Even if the manufacturer and/or the government are the only ones to initially know about the backdoor, it’s inevitable that attackers will eventually discover it. On the large scale, a proliferation of backdoors would almost certainly result in an increase of cybercrimes and create a massive black market of exploits. There could be severe and far-reaching impacts for the public-at-large. For instance, utility infrastructure and critical systems could suddenly be left wide open to attacks from threats both at home and abroad.
There is also the question of privacy when it comes to encryption backdoors. If backdoors are everywhere, then suddenly a government can eavesdrop on citizens and view their personal data as they wish. Even if they didn’t at first, the possibility is still there, and it’s a slippery slope that gets more slippery with time. A hostile and immoral government, for example, could use a backdoor to locate dissidents that are speaking out against the regime and silence them.
Overall, when it comes to encryption, there’s a few basics that are absolutely required in order for it to be effective:
- The data can’t be decrypted without the decryption key
- The decryption key can only be accessed by the owner
Backdoors compromise the second point (and in some cases the first), and in that sense they defeat the entire purpose of encrypting data in the first place.
The Future of Encryption Backdoors
The refusal of the giant technology companies to grant encryption backdoors, particularly Apple’s actions in 2015, has thus far prevented the setting of any legal precedents for backdoors. If any of them had acquiesced, then more encryption backdoors would have no doubt been created moving forward. While encryption backdoors can result in positive outcomes in certain cases, they also come at the price of exposing our devices to greater risk of attack.
These risks are already increasing, independent of backdoors, thanks to the Internet of Things and proliferation of “smart” devices all over our homes and workplaces.
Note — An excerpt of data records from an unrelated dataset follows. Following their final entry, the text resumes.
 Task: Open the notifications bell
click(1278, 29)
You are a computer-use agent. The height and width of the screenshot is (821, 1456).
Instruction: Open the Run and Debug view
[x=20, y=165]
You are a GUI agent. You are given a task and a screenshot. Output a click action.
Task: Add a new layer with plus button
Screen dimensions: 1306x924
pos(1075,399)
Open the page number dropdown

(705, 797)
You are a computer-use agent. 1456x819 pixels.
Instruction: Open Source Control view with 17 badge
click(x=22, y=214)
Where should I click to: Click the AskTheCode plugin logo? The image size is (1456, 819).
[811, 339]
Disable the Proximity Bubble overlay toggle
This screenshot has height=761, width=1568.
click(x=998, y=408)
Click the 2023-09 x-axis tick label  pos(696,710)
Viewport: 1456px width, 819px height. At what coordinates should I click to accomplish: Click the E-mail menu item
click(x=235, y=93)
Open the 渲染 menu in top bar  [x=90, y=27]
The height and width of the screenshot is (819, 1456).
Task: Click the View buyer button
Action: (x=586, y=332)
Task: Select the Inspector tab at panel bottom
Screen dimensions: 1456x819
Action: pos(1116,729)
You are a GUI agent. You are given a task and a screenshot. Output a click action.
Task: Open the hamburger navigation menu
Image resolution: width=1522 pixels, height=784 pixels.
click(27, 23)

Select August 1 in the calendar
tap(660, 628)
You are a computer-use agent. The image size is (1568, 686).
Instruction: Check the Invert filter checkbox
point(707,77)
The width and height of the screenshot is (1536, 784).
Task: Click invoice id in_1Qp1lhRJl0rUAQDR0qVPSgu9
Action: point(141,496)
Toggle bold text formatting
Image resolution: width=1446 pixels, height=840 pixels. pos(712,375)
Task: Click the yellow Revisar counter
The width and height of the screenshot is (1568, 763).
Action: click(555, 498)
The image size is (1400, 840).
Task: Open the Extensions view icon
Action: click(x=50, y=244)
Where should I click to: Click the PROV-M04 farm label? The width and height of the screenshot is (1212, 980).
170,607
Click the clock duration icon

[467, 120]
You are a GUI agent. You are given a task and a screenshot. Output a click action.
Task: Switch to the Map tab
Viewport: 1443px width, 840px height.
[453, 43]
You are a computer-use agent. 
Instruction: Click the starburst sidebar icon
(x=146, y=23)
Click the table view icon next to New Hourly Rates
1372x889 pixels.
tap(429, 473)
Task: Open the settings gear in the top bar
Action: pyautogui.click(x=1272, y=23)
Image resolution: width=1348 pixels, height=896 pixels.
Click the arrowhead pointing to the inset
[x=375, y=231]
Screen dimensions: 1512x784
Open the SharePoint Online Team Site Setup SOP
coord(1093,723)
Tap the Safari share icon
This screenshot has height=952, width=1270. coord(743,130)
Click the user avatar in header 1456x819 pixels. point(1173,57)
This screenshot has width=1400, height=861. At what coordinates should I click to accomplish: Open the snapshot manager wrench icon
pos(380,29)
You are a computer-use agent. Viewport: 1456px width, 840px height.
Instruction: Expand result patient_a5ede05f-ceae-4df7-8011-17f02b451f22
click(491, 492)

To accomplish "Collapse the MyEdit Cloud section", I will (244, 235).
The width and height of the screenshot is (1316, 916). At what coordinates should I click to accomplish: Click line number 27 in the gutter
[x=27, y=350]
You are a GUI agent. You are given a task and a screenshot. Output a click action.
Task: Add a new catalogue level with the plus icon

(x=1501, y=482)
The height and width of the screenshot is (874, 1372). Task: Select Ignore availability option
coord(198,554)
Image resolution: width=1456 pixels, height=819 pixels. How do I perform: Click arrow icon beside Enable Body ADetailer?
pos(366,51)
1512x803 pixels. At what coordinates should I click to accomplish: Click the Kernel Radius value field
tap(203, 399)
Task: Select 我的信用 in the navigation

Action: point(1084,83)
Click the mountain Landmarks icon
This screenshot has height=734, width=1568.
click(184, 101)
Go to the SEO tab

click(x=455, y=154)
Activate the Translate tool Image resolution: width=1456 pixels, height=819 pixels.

An attacker could compromise an IoT device and work their way up the chain of connections to your own PC, and backdoors make it even easier.
In one corner, you have security experts and privacy advocates in favor of maintaining the strongest possible encryption measures and practices. In the opposite corner you have governments that want backdoors to help solve crimes and maintain public safety. The discussion shows no signs of slowing up and will most likely intensify as technology continues to evolve and spread.
Either way, you and I must continue to protect our own data as best we can. We can’t necessarily prevent an attack via a built-in backdoor that we don’t even know exists, but we can employ an intelligent mix of security software and best practices to help mitigate the risk of malware backdoors. Make sure your data is encrypted with an encryption algorithm you trust, and that you have full control over the encryption key. If there’s a possibility that someone else has a key for your data, then it’s not secure.